Era sempre la solita solfa. Ogni volta che in quel macabro luogo arrivava qualcuno di interessante, questi veniva affidato agli esperti. Mai una volta aveva ricevuto un caso serio. Lei doveva occuparsi sempre e solo dei detenuti meno pericolosi.

Non aveva mai osato ribattere, forse perché intimorita da quell’uomo baffuto, forse per codardia, fino a quel giorno. Oggi era diverso, oggi sentiva una scarica d’adrenalina nuova scuoterla come da tempo non accadeva ormai.

 

«Sig. Arkham, lasci il paziente a me, la prego! –lo aveva implorato, con insistenza, Harleen, battendo i palmi delle mani sulla scrivania in mogano del direttore, spazientita- Sto scrivendo un libro a proposito di casi clinici particolari, e lui è il soggetto perfetto per la mia ricerca.»

Si era spinta troppo oltre?

Subito si pentì di aver agito tanto sconsideratamente.

Era sempre così controllata, così dannatamente controllata.

Dopo la notte precedente, però, qualcosa si era risvegliato in lei. Era come un campanello d’allarme che la invitava ad uscire da quegli schemi preimpostati che con gli anni si era imposta, ma che non le appartenevano veramente.

 

Non aveva avuto paura.

Era strano, chiunque ne avrebbe avuta nella sua situazione.

Dopo aver raccolto il biglietto da visita del nuovo arrivato si era accesa in lei una nuova luce.

Una tentazione che la invogliava a voler studiare quell’uomo, a comprendere le sue perversioni più oscure. Voleva conoscerlo e analizzarlo.

Il rischio era forte, lo sapeva, ma lei non aveva paura del pericolo.

Non si sarebbe più lasciata calpestare.

Da nessuno.

 

«Va bene –aveva ceduto infine il direttore, incuriosito dalla sua spavalderia- ma stia molto attenta. Chiunque, accanto a lui, finisce con l’impazzire. Lei è ancora giovane, cerchi di non cadere nella sua trappola».

«Grazie mille sig. Arkham, non si pentirà di avermi affidato l’incarico!» affermò, con professionalità, la donna, congedandosi per tornare poi nel proprio ufficio e iniziare a compilare la cartella clinica del suo nuovo paziente.

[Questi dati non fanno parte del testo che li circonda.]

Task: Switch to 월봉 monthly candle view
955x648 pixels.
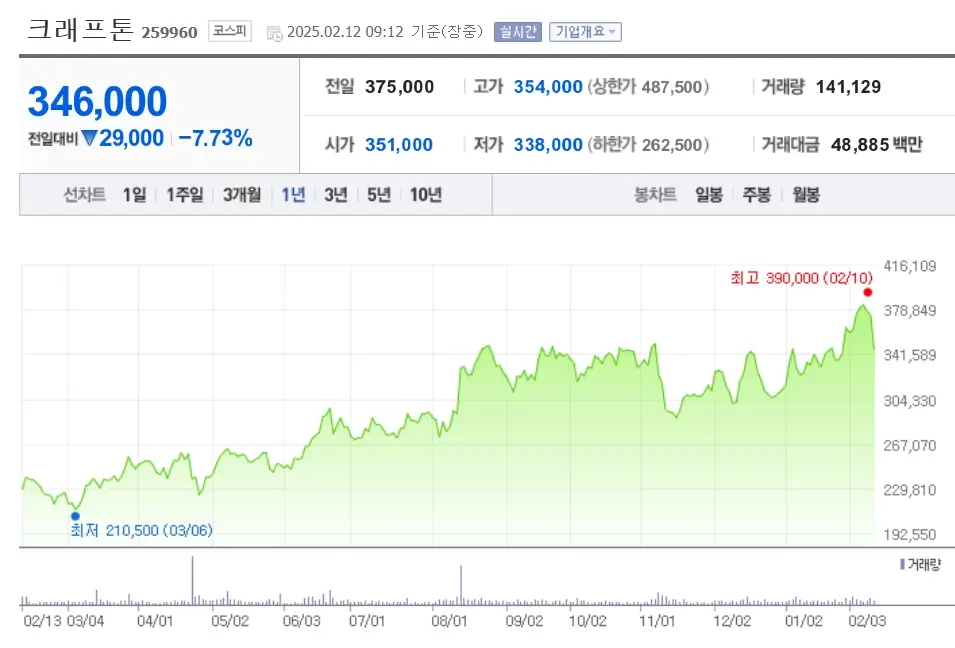Action: point(806,194)
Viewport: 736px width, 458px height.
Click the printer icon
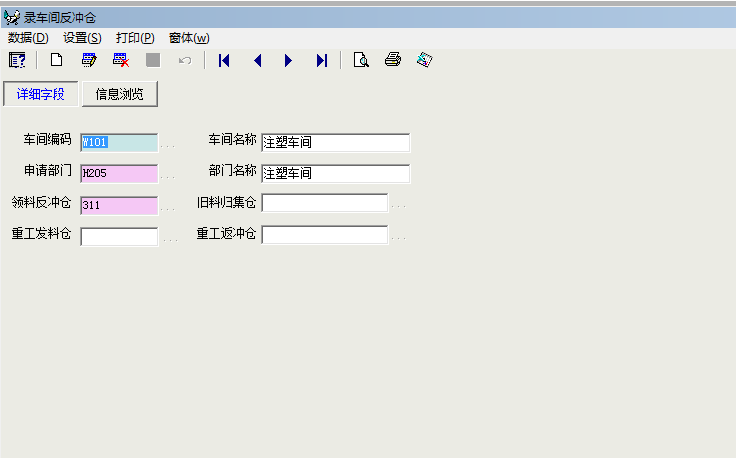(x=393, y=60)
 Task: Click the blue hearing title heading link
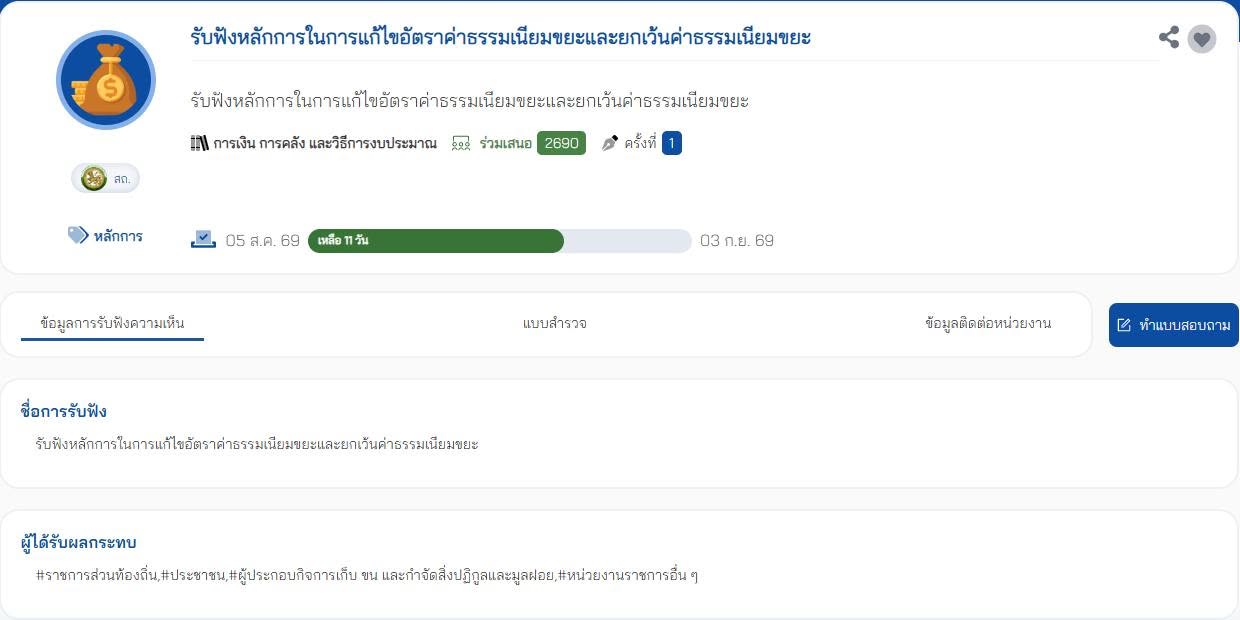point(501,38)
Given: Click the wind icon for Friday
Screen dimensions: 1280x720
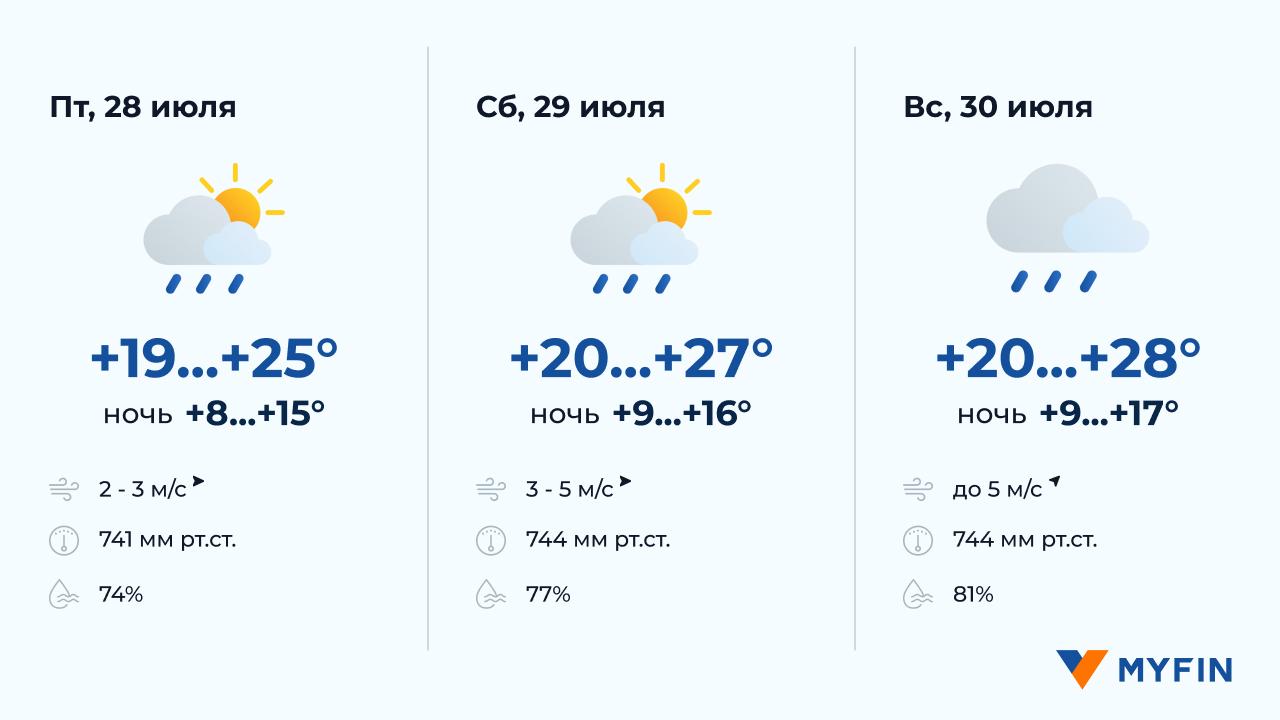Looking at the screenshot, I should tap(63, 490).
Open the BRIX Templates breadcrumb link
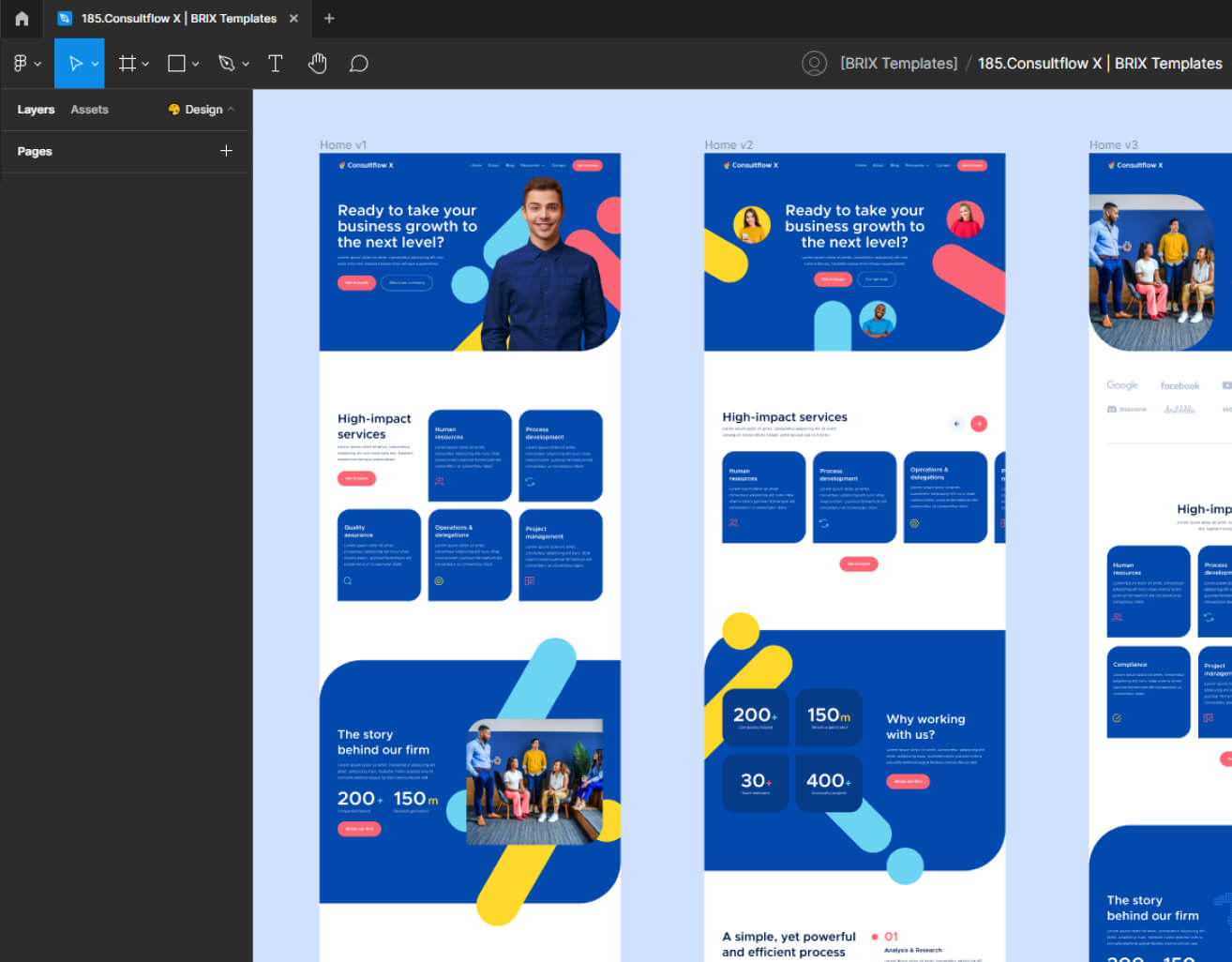 [901, 63]
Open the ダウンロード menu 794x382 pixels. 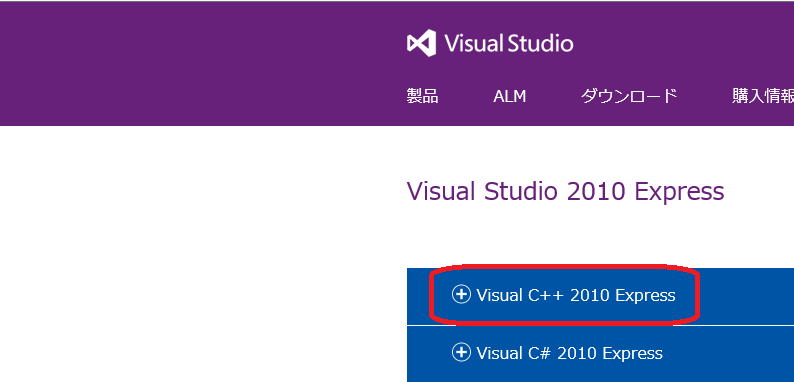pyautogui.click(x=629, y=96)
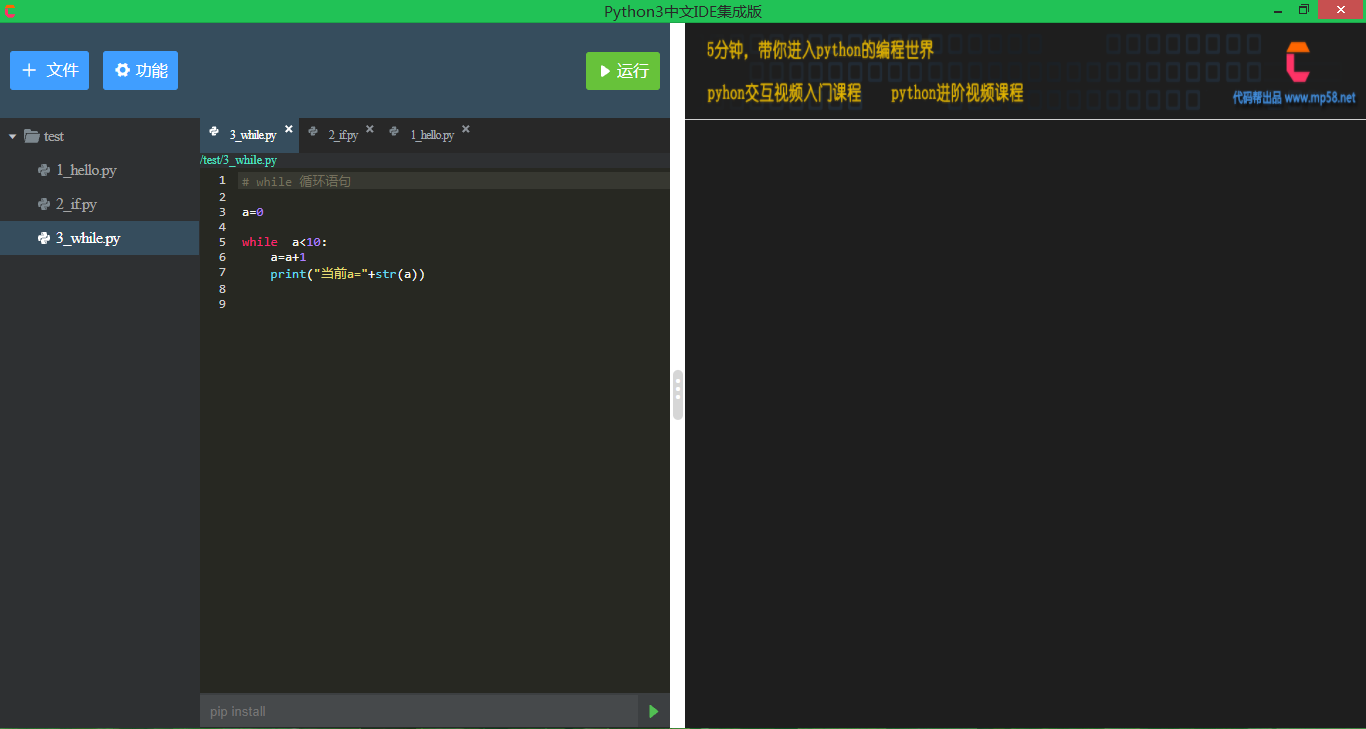The width and height of the screenshot is (1366, 729).
Task: Close the 1_hello.py editor tab
Action: pos(465,129)
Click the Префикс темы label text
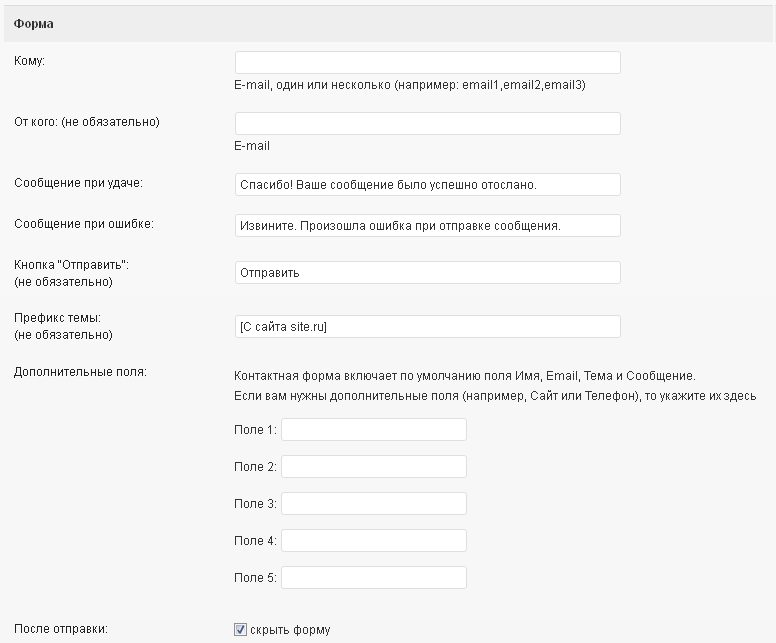Screen dimensions: 776x643 click(57, 318)
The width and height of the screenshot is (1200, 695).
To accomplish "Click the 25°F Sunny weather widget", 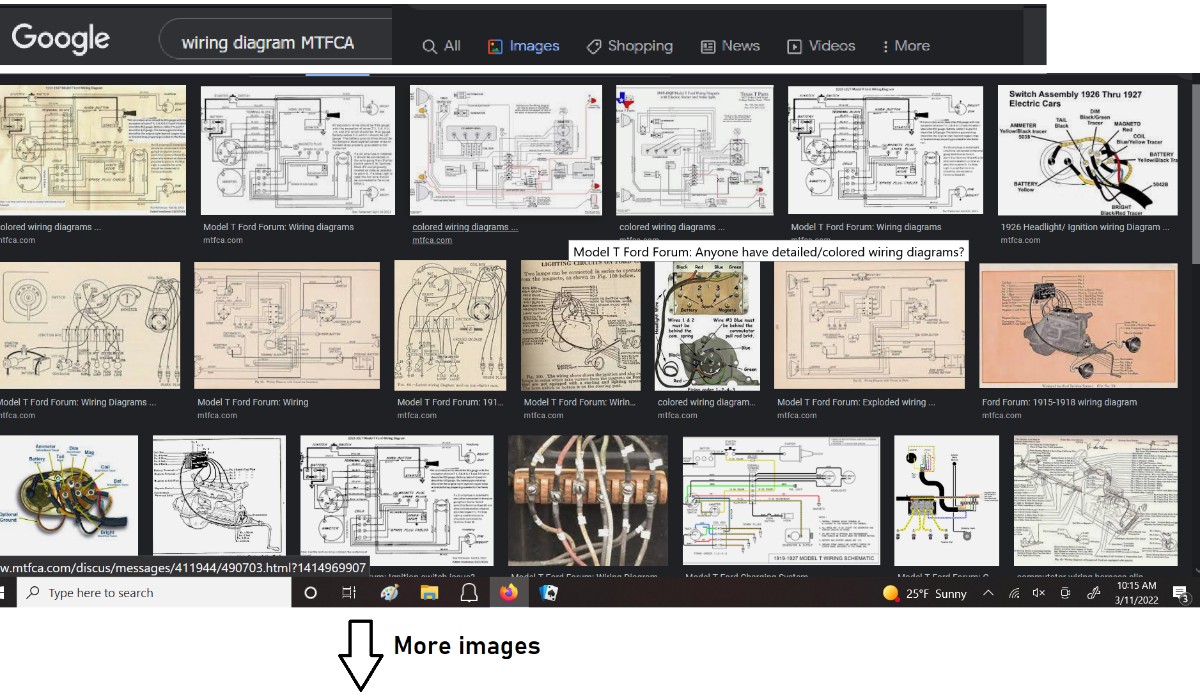I will [x=925, y=593].
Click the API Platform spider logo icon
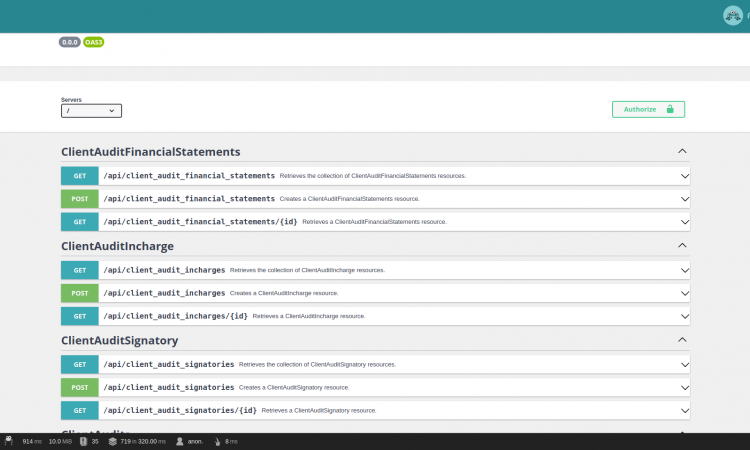 (732, 15)
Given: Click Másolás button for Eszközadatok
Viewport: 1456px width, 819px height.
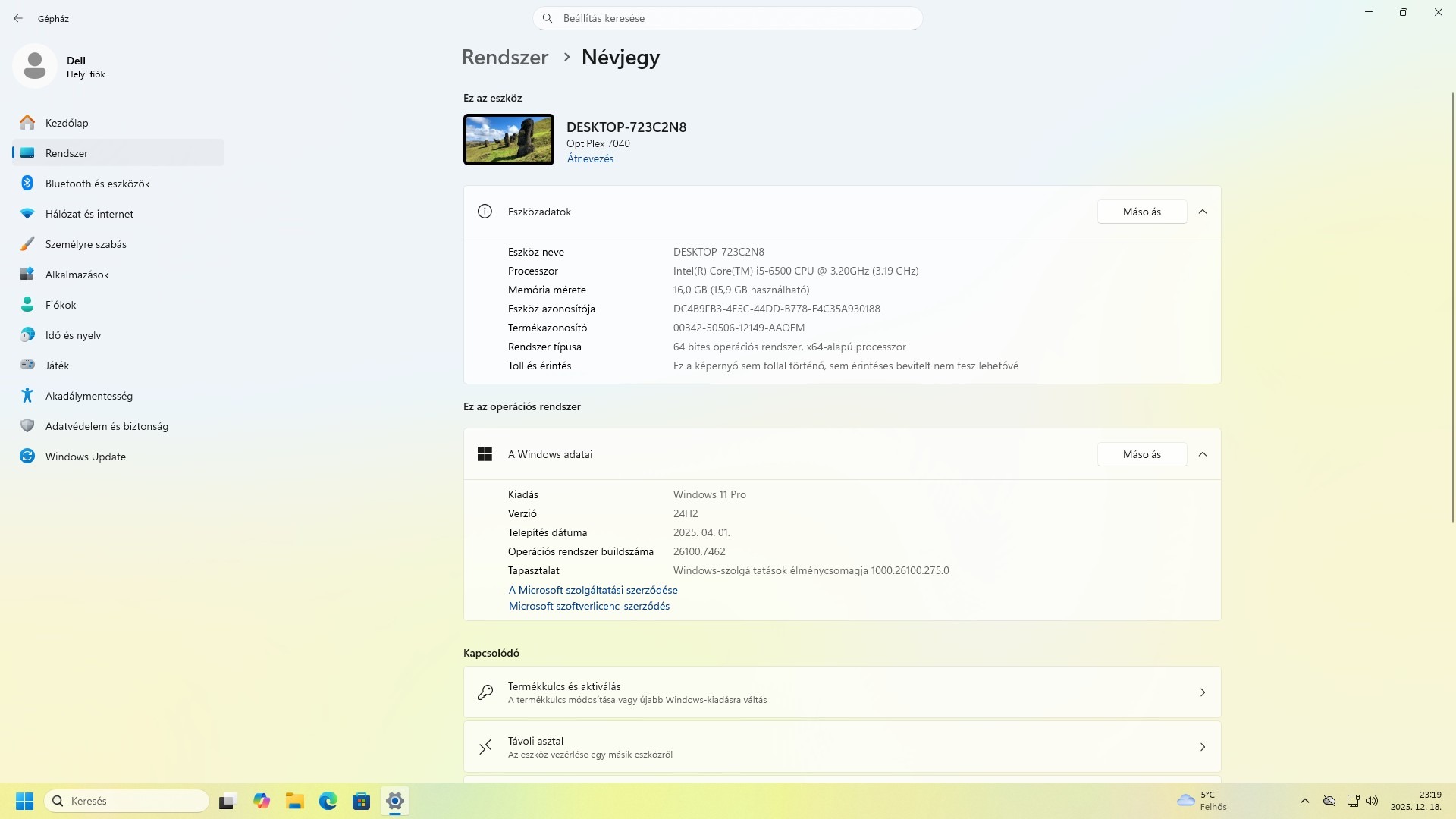Looking at the screenshot, I should click(x=1141, y=212).
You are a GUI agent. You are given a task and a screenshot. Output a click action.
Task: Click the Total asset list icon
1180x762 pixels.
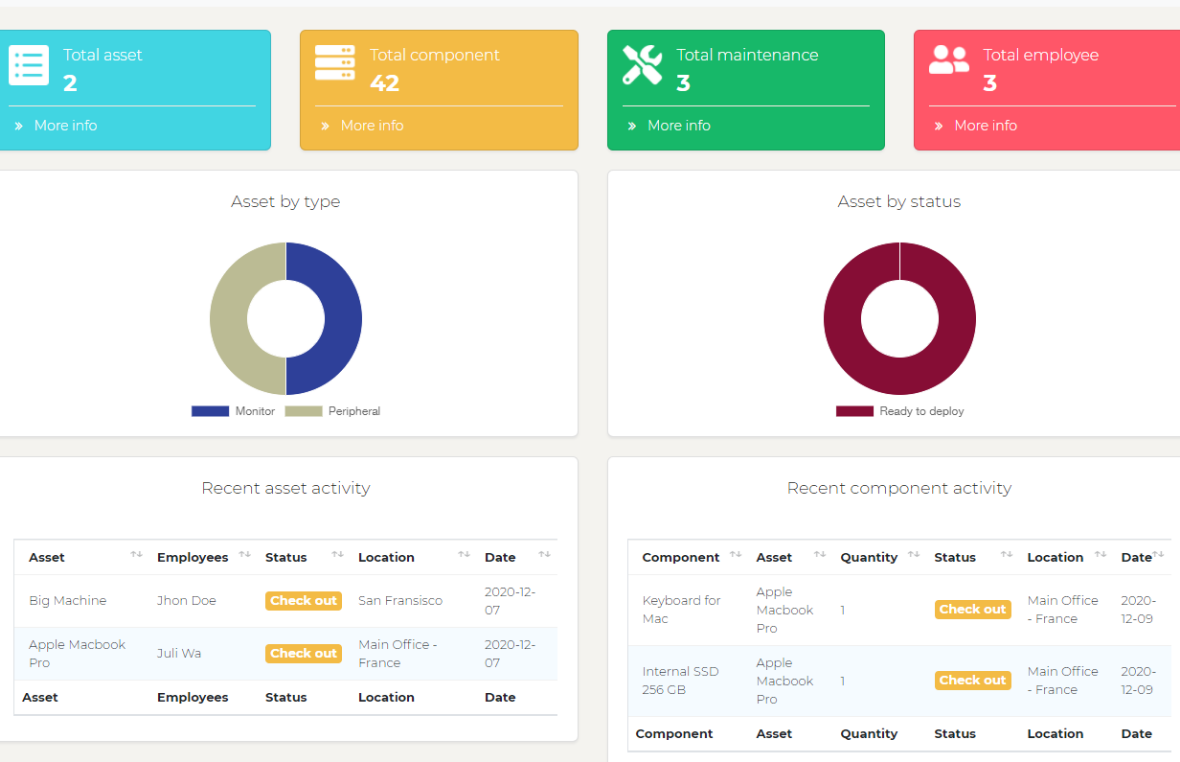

Completato poi il lavoro, decise che era giunta l’ora di fare la conoscenza di quell’uomo dagli occhi vispi che l’aveva colpita così tanto.

 

Facendosi accompagnare da due guardie, la donna entrò nella cella del Joker, quel misterioso luogo che non aveva mai visto e che un po’ la intimoriva.

Era diversa dalle altre celle: più grande, più luminosa, ma anche più spoglia, più triste e più lugubre.

Qualsiasi oggetto superfluo era stato rimosso. Restavano soltanto un materasso, abbandonato a terra, senza brandina, un minuscolo bagno, ed infine un tavolo e due sedie, portati lì per l’occasione.

Cosa avrà mai fatto di tanto grave per meritarsi quel trattamento? –pensò Harleen tra sé e sé.

Adesso avrebbe potuto scoprirlo da sola. Finalmente poteva osservare da vicino quell’uomo.

Era l’essere più particolare che avesse mai visto. Un uomo sulla trentina, avrebbe detto, a giudicare dalle apparenze. Gli zigomi marcati, le labbra carnose e dei vivaci occhi verdi, liquidi, completavano il quadro del suo splendido viso diafano, deturpato, purtroppo, da una miriade di cicatrici.

 

«Salve, sono la dottoressa Harleen Frances Quinzel, piacere di conoscerla.

Sono qui per aiutarla a essere reintegrato nella società, perciò passeremo diverso tempo insieme» iniziò Harleen, presentandosi con professionalità, cercando di entrare nelle simpatie del detenuto che rispose con un grugnito.

«Oh, lo so bene chi è lei professoressa. Lei è una di loro. Una strizzacervelli che vuole tentare di capirmi come tutti gli altri che, prima di lei, hanno fallito nel suo incarico.» disse, con tono suadente.

 

So bene chi è lei.

 

Un messaggio che gli altri non potevano recepire.

Lei sapeva.

Sapeva che Jack Napier alludeva a quella notte. Sapeva che in quel momento si trovava nella tela del ragno, ma aveva bisogno di ascoltarlo, di sentire qualcosa di interessante, di rompere la monotonia quotidiana che affliggeva la sua vita.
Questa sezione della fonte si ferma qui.